Um projeto de lei para ampliar a multa de empresas que praticam discriminação salarial contra mulheres aguarda sanção do presidente Jair Bolsonaro. O Congresso Nacional levou mais de 11 anos para aprovar a proposta, que prevê o pagamento de indenização à empregada prejudicada, no valor de até cinco vezes a diferença de remuneração em relação ao homem que ocupa a mesma função.

Protocolado em novembro de 2009 na Câmara dos Deputados, o texto tramitou por dois anos até ser aprovado na Casa em dezembro de 2011. Desde então, a proposta estava dormindo nas gavetas do Senado Federal.

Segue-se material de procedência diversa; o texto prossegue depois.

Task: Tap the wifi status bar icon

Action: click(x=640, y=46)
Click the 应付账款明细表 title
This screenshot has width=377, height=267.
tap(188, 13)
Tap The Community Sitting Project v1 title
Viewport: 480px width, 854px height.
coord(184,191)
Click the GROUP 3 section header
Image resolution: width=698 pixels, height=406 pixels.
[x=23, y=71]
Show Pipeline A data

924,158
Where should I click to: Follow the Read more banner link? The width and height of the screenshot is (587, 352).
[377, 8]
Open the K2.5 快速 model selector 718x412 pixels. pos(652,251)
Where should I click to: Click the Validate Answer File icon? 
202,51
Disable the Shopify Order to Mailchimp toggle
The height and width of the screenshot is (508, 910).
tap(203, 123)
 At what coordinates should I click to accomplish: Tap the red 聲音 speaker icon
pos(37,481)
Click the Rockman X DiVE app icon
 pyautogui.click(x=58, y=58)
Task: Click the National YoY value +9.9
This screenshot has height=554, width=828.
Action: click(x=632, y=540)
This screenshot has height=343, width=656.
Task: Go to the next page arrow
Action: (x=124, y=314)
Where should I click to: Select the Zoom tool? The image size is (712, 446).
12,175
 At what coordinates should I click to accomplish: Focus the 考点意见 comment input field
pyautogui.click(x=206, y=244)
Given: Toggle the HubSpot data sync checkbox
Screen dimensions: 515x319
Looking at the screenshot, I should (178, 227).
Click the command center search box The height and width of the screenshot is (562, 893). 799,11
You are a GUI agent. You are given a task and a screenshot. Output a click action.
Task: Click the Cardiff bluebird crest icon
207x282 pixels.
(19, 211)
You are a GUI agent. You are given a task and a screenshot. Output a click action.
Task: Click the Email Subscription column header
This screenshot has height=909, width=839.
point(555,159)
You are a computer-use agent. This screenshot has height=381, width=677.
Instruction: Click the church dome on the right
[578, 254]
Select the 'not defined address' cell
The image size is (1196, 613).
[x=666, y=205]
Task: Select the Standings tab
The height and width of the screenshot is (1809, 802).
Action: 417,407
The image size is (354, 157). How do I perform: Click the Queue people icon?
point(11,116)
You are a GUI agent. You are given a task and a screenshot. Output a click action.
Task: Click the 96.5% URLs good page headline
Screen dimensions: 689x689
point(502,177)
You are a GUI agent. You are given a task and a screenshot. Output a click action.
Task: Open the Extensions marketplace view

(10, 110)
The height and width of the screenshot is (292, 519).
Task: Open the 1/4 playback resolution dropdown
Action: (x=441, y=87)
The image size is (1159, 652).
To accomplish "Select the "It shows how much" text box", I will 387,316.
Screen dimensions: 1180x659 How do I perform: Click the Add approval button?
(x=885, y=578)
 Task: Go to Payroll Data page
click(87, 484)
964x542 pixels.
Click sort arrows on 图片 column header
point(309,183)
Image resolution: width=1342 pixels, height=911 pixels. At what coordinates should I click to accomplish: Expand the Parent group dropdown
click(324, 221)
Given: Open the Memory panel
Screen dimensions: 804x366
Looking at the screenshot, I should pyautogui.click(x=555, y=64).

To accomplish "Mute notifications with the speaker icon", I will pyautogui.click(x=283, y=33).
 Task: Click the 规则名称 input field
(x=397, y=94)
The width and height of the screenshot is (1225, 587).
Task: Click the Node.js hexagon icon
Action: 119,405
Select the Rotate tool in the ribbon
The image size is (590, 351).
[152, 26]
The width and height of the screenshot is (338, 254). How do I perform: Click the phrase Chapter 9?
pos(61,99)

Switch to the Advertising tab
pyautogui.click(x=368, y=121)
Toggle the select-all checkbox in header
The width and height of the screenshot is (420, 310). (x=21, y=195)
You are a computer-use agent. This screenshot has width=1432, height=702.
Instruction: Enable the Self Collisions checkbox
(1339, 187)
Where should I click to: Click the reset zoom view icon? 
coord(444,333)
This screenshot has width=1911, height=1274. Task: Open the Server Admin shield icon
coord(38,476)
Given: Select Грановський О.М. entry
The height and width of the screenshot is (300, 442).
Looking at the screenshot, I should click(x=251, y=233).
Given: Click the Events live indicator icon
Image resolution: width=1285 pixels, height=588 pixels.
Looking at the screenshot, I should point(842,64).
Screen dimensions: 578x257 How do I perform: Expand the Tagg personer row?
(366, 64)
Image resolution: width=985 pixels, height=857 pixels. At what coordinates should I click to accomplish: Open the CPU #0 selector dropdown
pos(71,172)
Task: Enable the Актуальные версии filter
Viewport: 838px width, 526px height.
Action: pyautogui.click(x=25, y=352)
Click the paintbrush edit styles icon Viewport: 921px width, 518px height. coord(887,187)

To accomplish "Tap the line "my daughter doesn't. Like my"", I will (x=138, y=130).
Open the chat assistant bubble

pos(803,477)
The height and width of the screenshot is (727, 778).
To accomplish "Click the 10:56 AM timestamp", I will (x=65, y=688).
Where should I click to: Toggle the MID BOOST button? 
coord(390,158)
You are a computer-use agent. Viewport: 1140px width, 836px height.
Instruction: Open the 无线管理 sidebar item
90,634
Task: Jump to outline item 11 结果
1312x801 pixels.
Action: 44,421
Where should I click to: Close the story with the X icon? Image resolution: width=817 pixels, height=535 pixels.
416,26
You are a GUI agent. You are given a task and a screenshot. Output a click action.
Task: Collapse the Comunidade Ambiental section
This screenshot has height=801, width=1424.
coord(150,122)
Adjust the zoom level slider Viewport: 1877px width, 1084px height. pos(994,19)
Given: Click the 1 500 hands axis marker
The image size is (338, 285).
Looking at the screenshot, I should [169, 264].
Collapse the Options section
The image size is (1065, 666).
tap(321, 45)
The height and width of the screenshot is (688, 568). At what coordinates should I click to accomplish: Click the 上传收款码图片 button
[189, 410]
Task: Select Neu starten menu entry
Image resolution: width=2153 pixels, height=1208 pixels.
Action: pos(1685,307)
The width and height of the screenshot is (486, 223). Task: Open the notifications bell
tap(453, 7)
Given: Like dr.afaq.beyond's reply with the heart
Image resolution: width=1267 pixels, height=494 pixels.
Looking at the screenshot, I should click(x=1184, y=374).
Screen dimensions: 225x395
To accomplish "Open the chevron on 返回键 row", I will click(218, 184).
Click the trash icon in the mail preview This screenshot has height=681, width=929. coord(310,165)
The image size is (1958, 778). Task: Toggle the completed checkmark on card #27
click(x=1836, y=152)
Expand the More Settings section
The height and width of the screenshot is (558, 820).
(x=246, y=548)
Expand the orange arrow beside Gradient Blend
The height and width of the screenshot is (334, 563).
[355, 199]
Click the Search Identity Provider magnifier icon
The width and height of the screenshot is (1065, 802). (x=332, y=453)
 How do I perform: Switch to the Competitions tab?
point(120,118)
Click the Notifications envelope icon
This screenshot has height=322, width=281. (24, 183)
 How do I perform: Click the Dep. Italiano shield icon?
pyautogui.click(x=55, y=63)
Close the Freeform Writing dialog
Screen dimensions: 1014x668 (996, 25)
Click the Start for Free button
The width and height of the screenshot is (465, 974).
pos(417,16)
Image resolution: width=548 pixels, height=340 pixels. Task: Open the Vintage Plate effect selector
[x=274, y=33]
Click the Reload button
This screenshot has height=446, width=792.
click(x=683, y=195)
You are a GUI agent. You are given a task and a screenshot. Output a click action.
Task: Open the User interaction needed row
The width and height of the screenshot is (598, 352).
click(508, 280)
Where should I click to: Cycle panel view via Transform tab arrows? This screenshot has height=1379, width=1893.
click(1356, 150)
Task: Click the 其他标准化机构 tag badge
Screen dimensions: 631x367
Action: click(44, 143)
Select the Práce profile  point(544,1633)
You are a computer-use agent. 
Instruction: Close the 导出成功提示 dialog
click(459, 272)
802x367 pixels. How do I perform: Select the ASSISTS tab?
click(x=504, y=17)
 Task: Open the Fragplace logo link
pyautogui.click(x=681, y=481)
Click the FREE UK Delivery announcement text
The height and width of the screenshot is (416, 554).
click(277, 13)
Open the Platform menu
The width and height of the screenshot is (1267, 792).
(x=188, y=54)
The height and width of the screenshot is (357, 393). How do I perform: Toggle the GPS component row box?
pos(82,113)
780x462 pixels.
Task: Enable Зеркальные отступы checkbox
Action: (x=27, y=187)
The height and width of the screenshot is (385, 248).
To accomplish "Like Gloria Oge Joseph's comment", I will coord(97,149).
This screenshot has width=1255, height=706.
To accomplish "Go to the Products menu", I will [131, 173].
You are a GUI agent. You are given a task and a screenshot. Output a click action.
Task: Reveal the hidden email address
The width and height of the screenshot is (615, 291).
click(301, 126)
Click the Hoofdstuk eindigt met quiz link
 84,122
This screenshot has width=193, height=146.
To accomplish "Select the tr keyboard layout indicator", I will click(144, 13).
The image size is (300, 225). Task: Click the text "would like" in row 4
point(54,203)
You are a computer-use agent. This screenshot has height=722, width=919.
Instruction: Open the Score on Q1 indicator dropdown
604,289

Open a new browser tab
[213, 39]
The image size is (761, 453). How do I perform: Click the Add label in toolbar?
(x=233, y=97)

Após tentativas fracassadas de reavivar a discussão em 2018 e 2019, o relator no Senado, Paulo Paim (PT-RS), e a bancada feminina da Casa, liderada por Simone Tebet (MDB-MS), conseguiram levar o projeto ao plenário na última terça-feira, 30, quando foi aprovado e encaminhado para sanção presidencial.

Desde 1999, a Consolidação das Leis Trabalhistas (CLT) tem dispositivos que condenam explicitamente a discriminação por gênero, raça, idade ou situação familiar nas contratações e políticas de remuneração, formação e oportunidades de ascensão profissional. A punição, porém, é branda: os valores das multas oscilam entre R$ 547,45 e R$ 805,07. Além disso, o pagamento é devido ao governo, não à trabalhadora lesada pela prática da empresa.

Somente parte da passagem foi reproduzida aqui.